= Institute for Tropical Medicine Tübingen =

The Institute for Tropical Medicine, Travel Medicine, and Human Parasitology (Institut für Tropenmedizin, Reisemedizin, Humanparasitolgie, (ITM)) specializes in infectious diseases, tropical diseases and human parasitosis. With a staff of about 100, it operates a tropical medicine and travel medicine outpatient clinic, as well as teaching and research projects in tropical medicine.

== History ==

Tropical diseases were studied in Tübingen as early as the 19th century.
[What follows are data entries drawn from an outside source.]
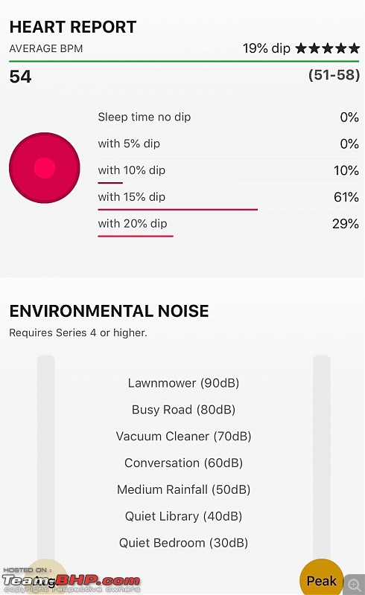Tap the ENVIRONMENTAL NOISE heading
The image size is (365, 595).
109,311
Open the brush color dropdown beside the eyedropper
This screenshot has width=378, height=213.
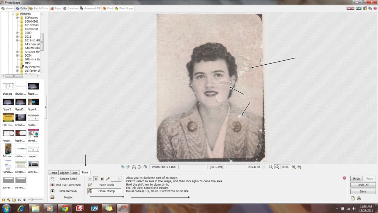[120, 179]
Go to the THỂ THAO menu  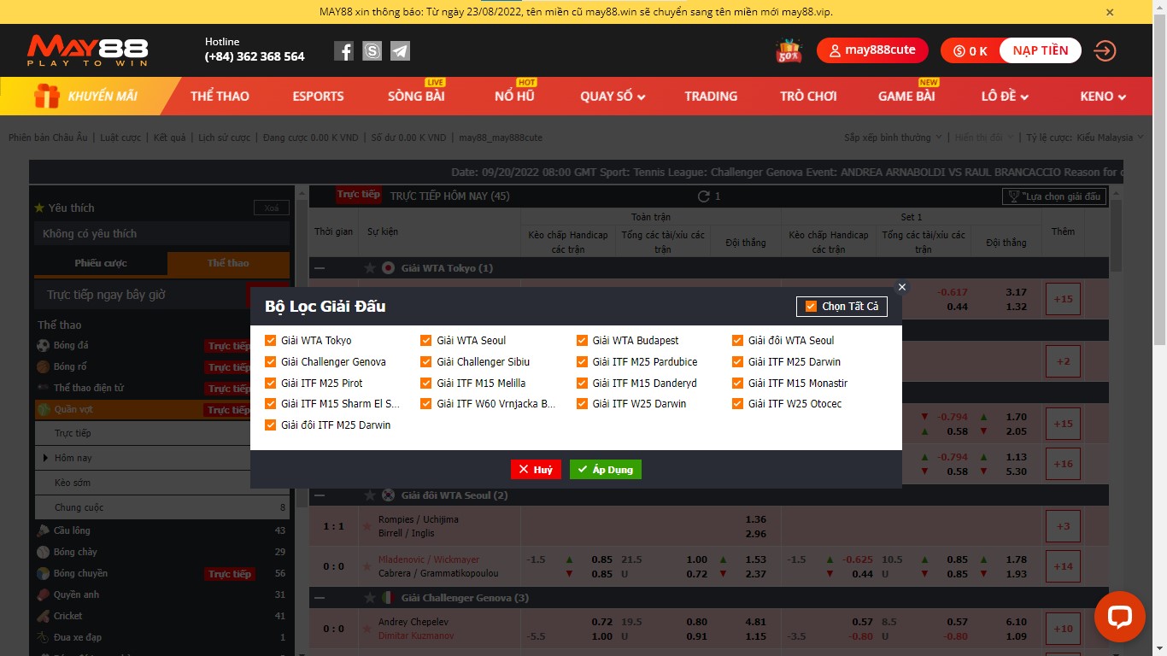(x=220, y=97)
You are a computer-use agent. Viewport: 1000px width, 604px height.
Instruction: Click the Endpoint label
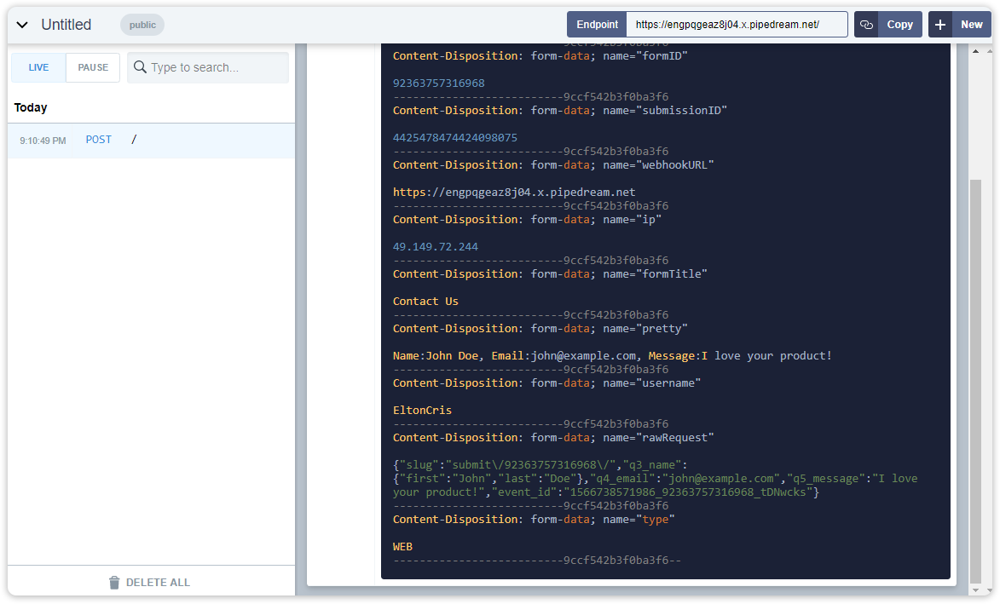pyautogui.click(x=597, y=25)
Notable early scientists include F. G. Gmelin (1782-1848), Wilhelm von Rapp (1774-1868) and Wilhelm Griesinger (1817-1868). Theodor Bilharz (first description 1851 of Schistosoma in Egypt) and O. E. H. Wucherer (first description 1868 of a microfilaria) have studied here. On 2 July 1917, Gottlieb Olpp was appointed to the position of an associate professor of tropical medicine at the University of Tübingen establishing the first academic position of this kind at the university. The Institute for Tropical Medicine was founded in 1956. In 2006, it was formally integrated into the Medical Clinic of the University Hospital of Tübingen.

== Research ==

Scientific studies on infectious diseases such as malaria, schistosomiasis, tuberculosis, filariasis, as well as clinical drug and vaccine studies are conducted at the institute. The major focus of research projects is the testing of new malarial drugs and vaccines with controlled plasmodial infections in healthy volunteers or African malaria patients. The institute's achievements include contributions to the development of malaria drugs, such as atovaquone-proguanil, amodiaquine artesunate, pyronaridine artesunate as well as malaria and ebola vaccines. According to a survey of the Laborjournals, 11 scientists from the Institute are among the 50 most cited scientists in the field of parasitology in the German-speaking world; in the international context, Peter G. Kremsner has been the most cited scientist of Germany in this field for two decades.

== Teaching ==

A total of three W3 professorships are currently established at the institute (Peter G. Kremsner appointed 1996, Akim Ayola Adegnika appointed 2016, Benjamin Mordmüller appointed 2017). The target group for teaching activities are students of medicine and biology. Approximately 25 different courses including lectures, seminars, colloquia, internships and courses for beginners, advanced and post-graduates are offered on a semesterly basis.

== Directors ==

- 1956–1966: Ludolph Fischer
- 1966–1979: Hermann Knüttgen
- 1979–1990: Wolfram Höfler
- 1990–2008: Jürgen Knobloch
- since 2008: Peter G. Kremsner

==PREVENT-nCoV consortium==

The Institute for Tropical Medicine Tübingen is part of the PREVENT-nCoV consortium comprising ExpreS2ion Biotechnologies, AdaptVac (a joint-venture between ExpreS2ion Biotechnologies and the University of Copenhagen spin-out NextGen Vaccines), Leiden University Medical Center, The Department of Immunology and Microbiology (ISIM) at the University of Copenhagen, and the Laboratory of Virology at Wageningen University and Research. In March 2020 the consortium was awarded an EU Horizon 2020 grant of €2.7million for the development of a COVID-19 vaccine candidate.

== Other ==

The Institute for Tropical Medicine is part of the Comprehensive Infectious Disease Center (CIDiC) at the University Hospital Tübingen and a site of the German Center for Infection Research (DZIF). In 2007, the institute was appointed "Competence Center for Tropical Medicine in Baden-Württemberg" under the leadership of Carsten Köhler. The partner institutions of the Institute of Tropical Medicine are located at the Albert Schweitzer Hospital in Lambaréné / Gabon, Brazzaville / Congo, Hanoi / Vietnam, Cotonou / Benin and Sokodé / Togo.